Newcastle North MP, Catherine McKinnell, is joining over 500 other MPs across the country to plant trees in their local area as part of the Queen’s Commonwealth Canopy (QCC), a network of global tree planting and forest conservation initiatives established to mark the Queen’s lifetime of service to the Commonwealth.
All MPs taking part in the QCC project have recently received five saplings – two silver birch, two rowan and a hazel – to be planted at a location of their choice in their constituency.
Catherine invited every school in Newcastle North to enter a draw to receive one of the trees to be planted in their grounds, with the successful recipients being Dinnington First School, Cheviot Primary in Newbiggin Hall, St George’s RC Primary in Lemington, Westerhope Primary and Walbottle Campus.
Today (8th November), Catherine visited several of these schools to discuss the Queen’s Commonwealth Canopy project with local pupils and to see where they have chosen to plant their sapling.
The QCC trees have been donated to all MPs to plant in their local areas thanks to a partnership between the Woodland Trust, Sainsbury’s and ITV, which in April screened a landmark documentary, The Queen’s Green Planet, featuring the Queen in conversation with Sir David Attenborough about this ambitious legacy project which brings together her deeply held commitment to the Commonwealth and her little-known love of trees.
In support of the programme the Woodland Trust provided 50,000 trees for ITV viewers, and via Frank Field MP, who conceived the QCC initiative, also offered a special commemorative pack to every Member of Parliament in the UK.
Catherine, one of 508 MPs who took up the offer, said:
‘Trees are such a vital part of our natural environment, and play a hugely important role in people’s health and wellbeing.
‘I couldn’t think of a better place for Newcastle North’s QCC saplings to be planted than in local schools, as it’s essential that all children have access to nature, and develop respect for the environment from an early age.
‘I think it’s also really symbolic that the saplings will be nurtured, and helped to grow, by local schools in the coming months and years – just as their pupils will.’
Woodland Trust Chief Executive Beccy Speight said:
‘We are delighted so many MPs have decided to join us in our bid to plant trees as part of the Queen’s Commonwealth Canopy.
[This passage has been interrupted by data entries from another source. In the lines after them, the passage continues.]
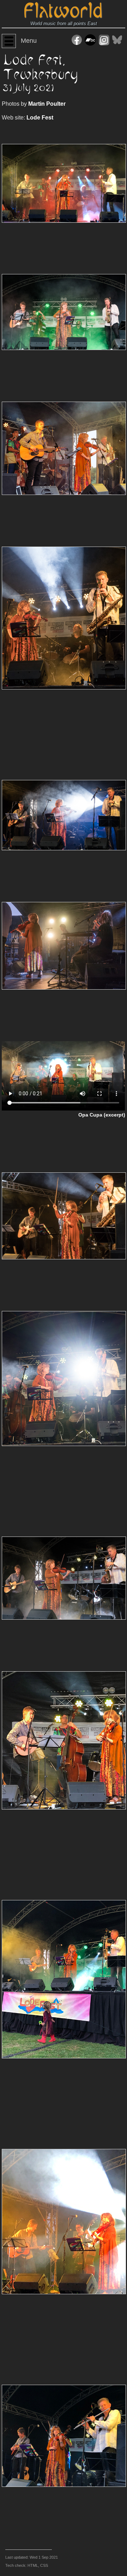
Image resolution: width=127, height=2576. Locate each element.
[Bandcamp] (90, 41)
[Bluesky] (117, 40)
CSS (44, 2565)
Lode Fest (39, 118)
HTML (33, 2565)
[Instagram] (104, 41)
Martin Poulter (47, 104)
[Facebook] (77, 41)
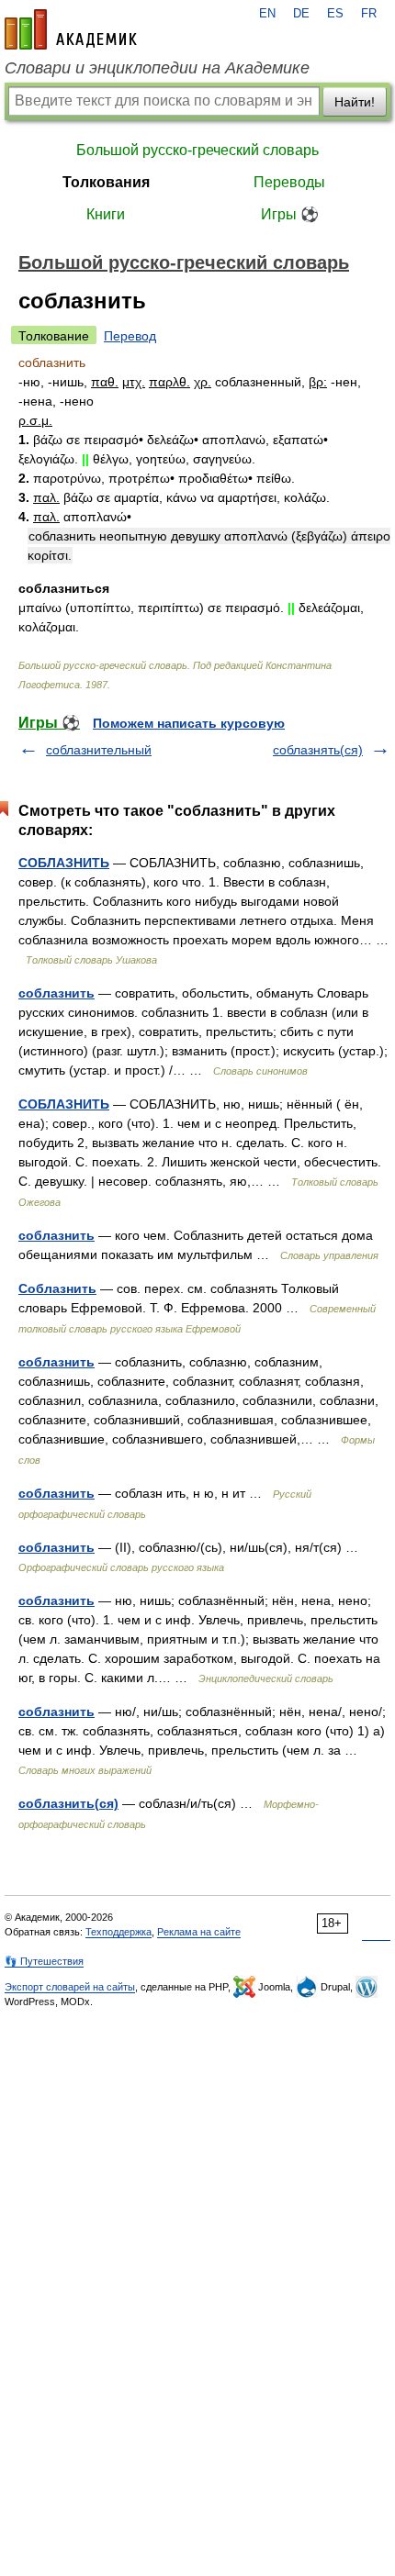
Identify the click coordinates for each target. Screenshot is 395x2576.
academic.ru (71, 29)
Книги (105, 214)
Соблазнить (57, 1288)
We all need trees. They are a cornerstone of our landscape and countryside, forming an essential and cherished part of our cultural identity. They are crucial in improving soil health and water quality, reducing carbon, trapping pollutants, slowing the flow of flood water, sheltering livestock, providing a home for wildlife or a space for us to breathe. I hope the residents of Newcastle North will enjoy watching them flourish as part of this wonderful legacy initiative.’
Sainsbury’s CEO Mike Coupe said:
‘As the Woodland Trust’s largest corporate partner, we’re committed to raising awareness of the importance of the UK’s woods and trees, and contributing to their conservation.
I was lucky enough to grow up surrounded by woods, so trees have a particular resonance with me. Sainsbury’s recently planted its three millionth tree with the Trust, and the thought of being able to get so many more in the ground as part of the Queen’s Commonwealth Canopy with the support of so many MPs is an exciting prospect.’